- Data shown:
***

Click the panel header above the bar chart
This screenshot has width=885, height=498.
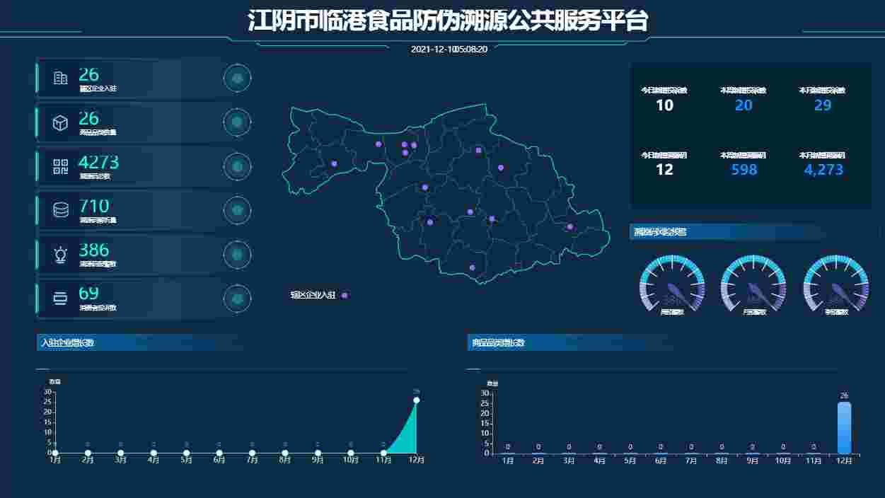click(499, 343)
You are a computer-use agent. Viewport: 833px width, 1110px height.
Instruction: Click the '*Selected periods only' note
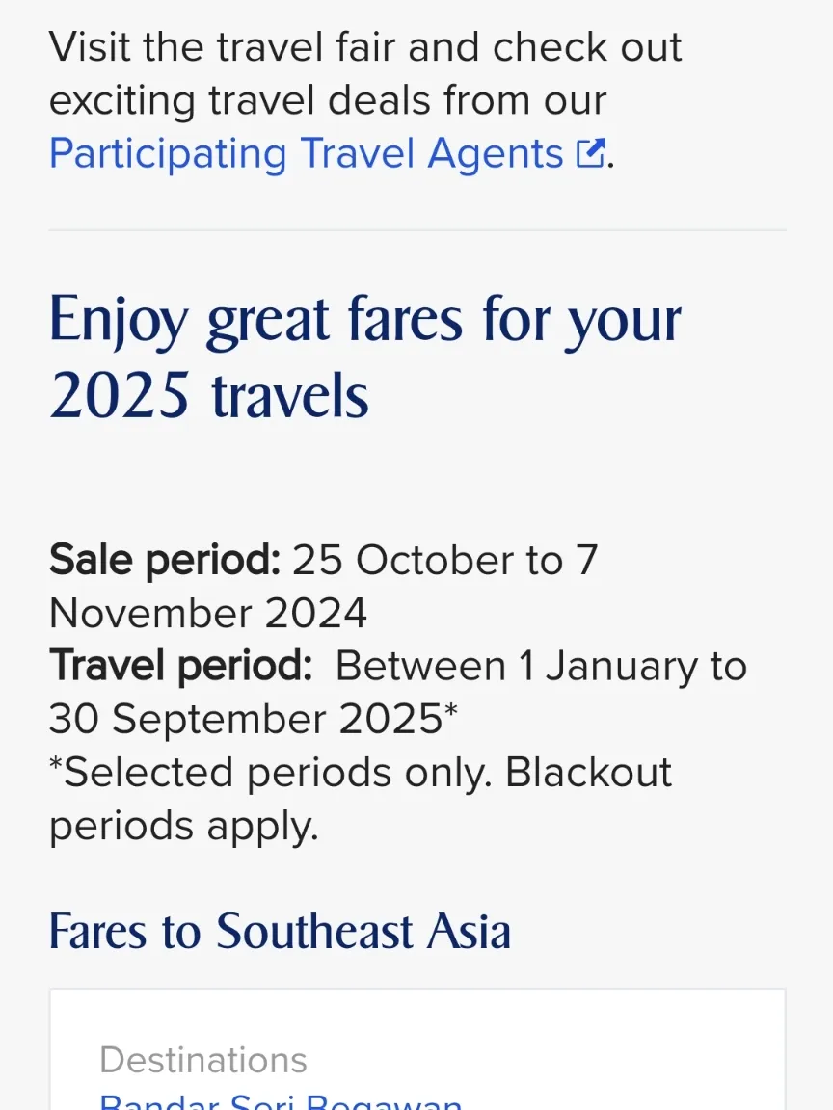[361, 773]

***

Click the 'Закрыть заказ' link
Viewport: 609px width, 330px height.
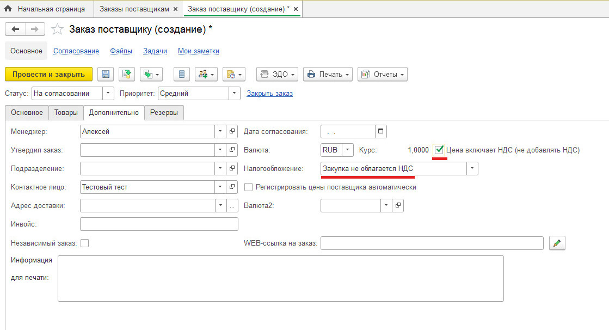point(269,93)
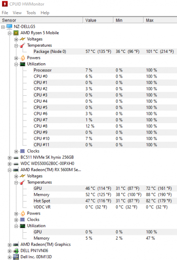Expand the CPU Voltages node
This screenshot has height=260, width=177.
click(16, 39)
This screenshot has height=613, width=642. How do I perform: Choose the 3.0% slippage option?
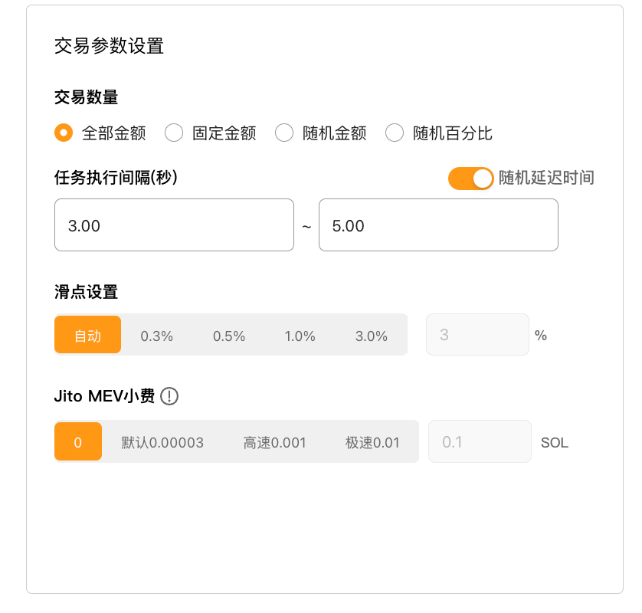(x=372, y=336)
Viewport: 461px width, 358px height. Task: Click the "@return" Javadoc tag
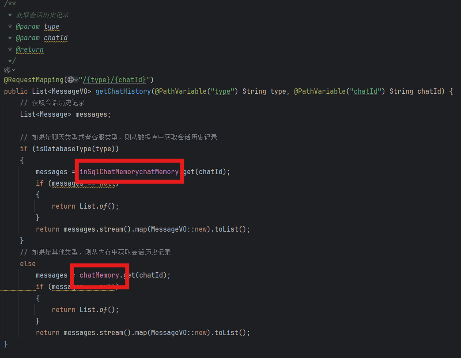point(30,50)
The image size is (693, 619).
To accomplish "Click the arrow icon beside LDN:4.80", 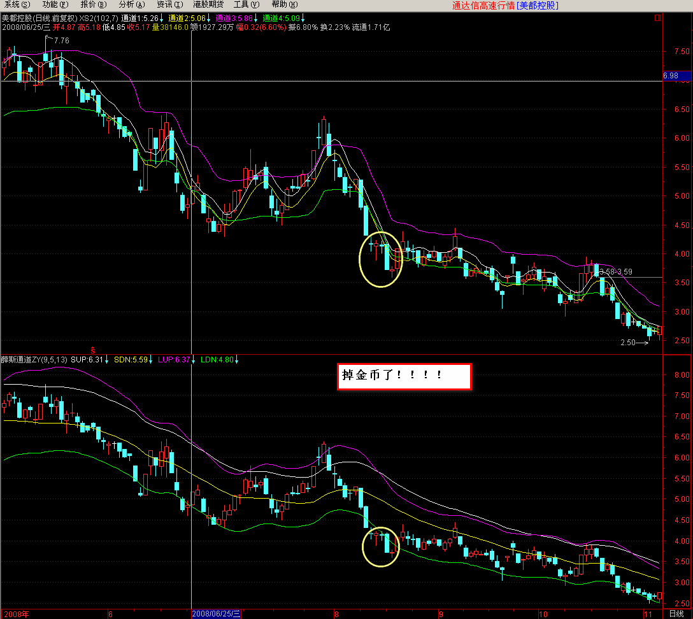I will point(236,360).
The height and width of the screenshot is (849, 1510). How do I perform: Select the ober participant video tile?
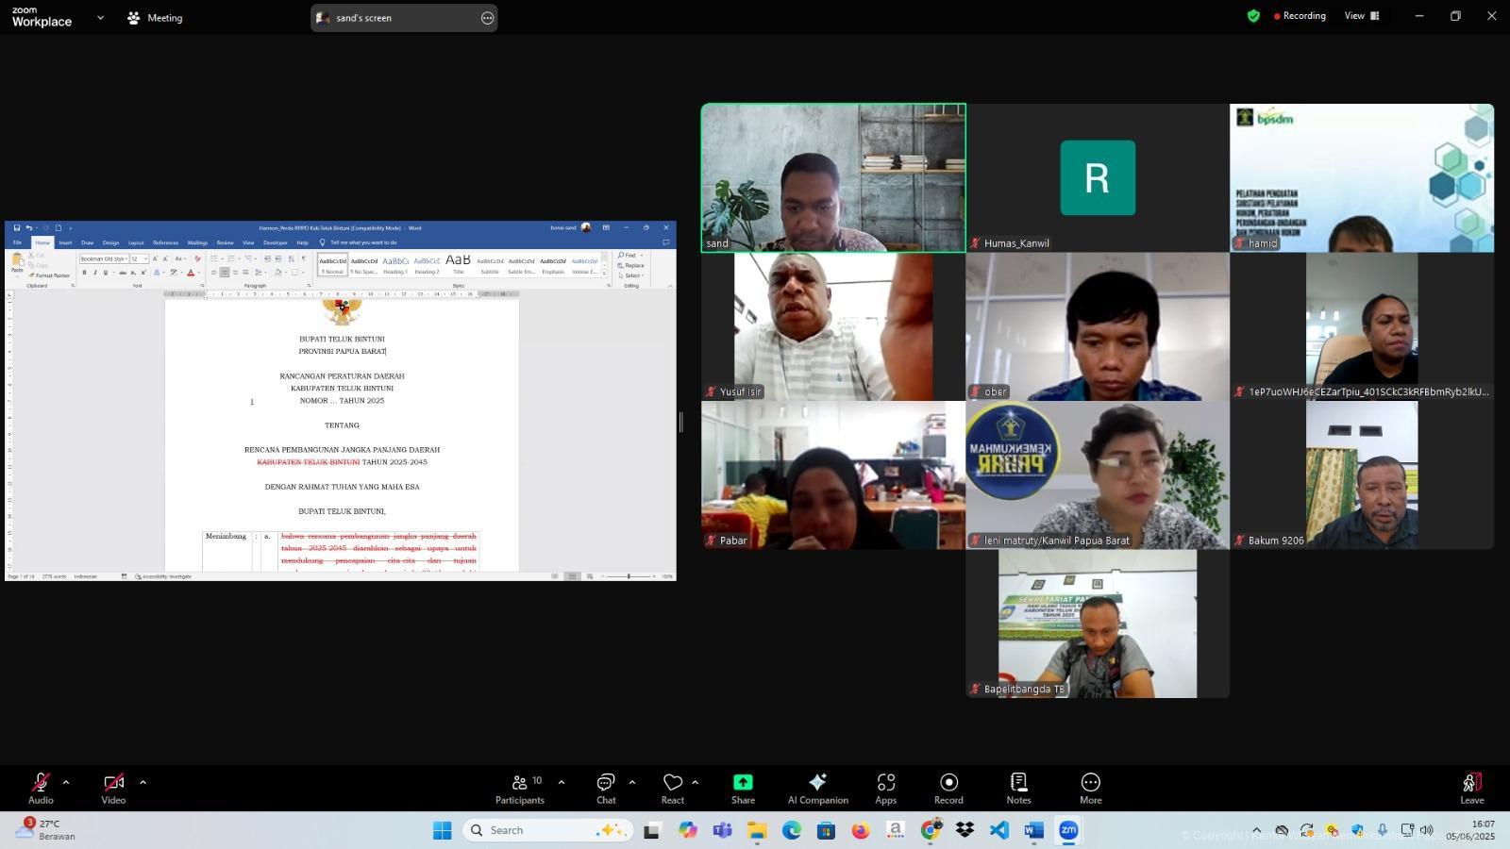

***

The lines above from the line with "Click the 'Закрыть заказ' link" through the line with "The image size is (693, 619)." are to be given again word for word, with no pictures among them.

- Result below:
Click the 'Закрыть заказ' link
Viewport: 609px width, 330px height.
point(269,93)
Expand the CPU Voltages node
This screenshot has height=260, width=177.
click(16, 39)
This screenshot has height=613, width=642. How do I perform: Choose the 3.0% slippage option?
(x=372, y=336)
Viewport: 461px width, 358px height. Task: Click the "@return" Javadoc tag
point(30,50)
The image size is (693, 619).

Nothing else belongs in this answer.